Chef de chœur : une profession en pleine mutation

Laurent Vilarem 26/09/2018
Début septembre, le conservatoire de Puteaux accueillait le 3e congrès international des chefs de chœur. L’événement, organisé par l’association A Cœur joie, réunissait près de 250 participants pour trois journées
de concerts, conférences et ateliers. Etat des lieux.
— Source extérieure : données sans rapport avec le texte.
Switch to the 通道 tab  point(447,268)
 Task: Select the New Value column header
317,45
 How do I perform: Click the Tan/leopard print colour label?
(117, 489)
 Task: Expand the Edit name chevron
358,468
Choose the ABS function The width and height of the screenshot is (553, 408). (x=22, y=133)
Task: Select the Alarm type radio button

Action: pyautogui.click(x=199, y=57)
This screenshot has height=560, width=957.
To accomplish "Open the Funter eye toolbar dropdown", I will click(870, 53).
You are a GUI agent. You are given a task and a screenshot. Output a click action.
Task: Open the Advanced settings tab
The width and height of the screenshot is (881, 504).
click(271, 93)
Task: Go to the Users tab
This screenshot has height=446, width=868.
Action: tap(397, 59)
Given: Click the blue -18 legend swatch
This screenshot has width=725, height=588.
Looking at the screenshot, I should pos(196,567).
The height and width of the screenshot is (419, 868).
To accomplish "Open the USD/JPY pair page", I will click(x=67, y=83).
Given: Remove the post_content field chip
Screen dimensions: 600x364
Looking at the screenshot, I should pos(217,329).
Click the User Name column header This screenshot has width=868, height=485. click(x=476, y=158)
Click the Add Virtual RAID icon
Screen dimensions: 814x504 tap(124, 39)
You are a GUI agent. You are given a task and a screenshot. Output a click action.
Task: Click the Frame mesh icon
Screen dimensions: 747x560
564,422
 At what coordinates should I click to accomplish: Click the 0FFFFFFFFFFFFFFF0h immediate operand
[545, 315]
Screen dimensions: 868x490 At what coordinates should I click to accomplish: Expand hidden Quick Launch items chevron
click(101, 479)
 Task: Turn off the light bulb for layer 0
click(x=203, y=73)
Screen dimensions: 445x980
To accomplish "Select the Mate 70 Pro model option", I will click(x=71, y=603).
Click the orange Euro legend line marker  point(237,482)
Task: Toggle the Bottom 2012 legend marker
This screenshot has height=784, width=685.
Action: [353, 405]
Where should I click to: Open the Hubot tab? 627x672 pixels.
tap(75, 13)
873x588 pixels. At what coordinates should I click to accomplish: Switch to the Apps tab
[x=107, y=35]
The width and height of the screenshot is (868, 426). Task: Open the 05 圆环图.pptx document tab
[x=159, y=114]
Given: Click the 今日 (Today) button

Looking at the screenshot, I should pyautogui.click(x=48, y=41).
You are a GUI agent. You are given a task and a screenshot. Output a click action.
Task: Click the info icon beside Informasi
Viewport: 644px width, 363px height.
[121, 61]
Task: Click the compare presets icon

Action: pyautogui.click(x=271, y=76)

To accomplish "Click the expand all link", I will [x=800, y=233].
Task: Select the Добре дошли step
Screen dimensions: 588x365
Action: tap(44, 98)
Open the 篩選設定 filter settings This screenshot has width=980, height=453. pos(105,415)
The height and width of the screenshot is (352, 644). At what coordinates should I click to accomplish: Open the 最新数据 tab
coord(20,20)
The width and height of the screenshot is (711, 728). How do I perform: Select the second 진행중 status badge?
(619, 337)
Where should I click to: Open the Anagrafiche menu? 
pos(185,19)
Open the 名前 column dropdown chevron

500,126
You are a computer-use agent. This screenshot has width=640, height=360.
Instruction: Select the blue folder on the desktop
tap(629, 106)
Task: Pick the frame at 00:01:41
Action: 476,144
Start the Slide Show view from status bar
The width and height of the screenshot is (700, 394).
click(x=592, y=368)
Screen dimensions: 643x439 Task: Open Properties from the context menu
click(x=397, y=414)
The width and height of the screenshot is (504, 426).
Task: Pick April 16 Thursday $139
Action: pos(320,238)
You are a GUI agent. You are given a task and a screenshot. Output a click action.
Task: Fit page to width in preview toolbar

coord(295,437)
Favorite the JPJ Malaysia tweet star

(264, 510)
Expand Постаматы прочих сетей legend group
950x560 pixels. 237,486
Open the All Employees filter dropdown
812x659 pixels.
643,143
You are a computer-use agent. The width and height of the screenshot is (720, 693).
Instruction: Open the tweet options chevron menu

Dans le vaste hall du conservatoire de Puteaux, une foule studieuse se presse. Rencontres et manifestations se succèdent, sous l’œil attentif de Jacques Barbier, président d’A Cœur joie : « Ce congrès a pour but que les gens se rassemblent. Les chefs de chœur n’ont pas ou peu de contacts entre eux depuis la fin de leur formation, si bien qu’il est indispensable de créer des moments comme celui-ci où la profession se retrouve. Nous tâchons non pas de créer un lobby, mais de mettre en synergie les efforts de tous, qui restent encore un peu enfermés dans les chorales auxquelles ils appartiennent. » Peu de professions ont connu un bouleversement aussi profond que le métier de chef de chœur. Autrefois, et l’exemple d’A Cœur joie fondé par César Geoffray en 1947 le prouve, le chant choral était quasi uniquement amateur. Le chef de chœur était bénévole, sorti le plus souvent du cru, et les formations qu’il suivait dépendaient essentiellement de l’origine (diocésaine, municipale, scout…) de l’ensemble. Avec la création dans les années 1970 de classes de chant choral, le métier s’est professionnalisé, entraînant une explosion, tant du nombre que de la qualité. Les répertoires ont gagné en diversité, et la démographie des chorales a également évolué. On retrouve désormais des chœurs de jeunes ayant fait des études musicales, donnant des programmes très spécialisés, alors que le chant choral n’avait longtemps été qu’une activité de loisirs.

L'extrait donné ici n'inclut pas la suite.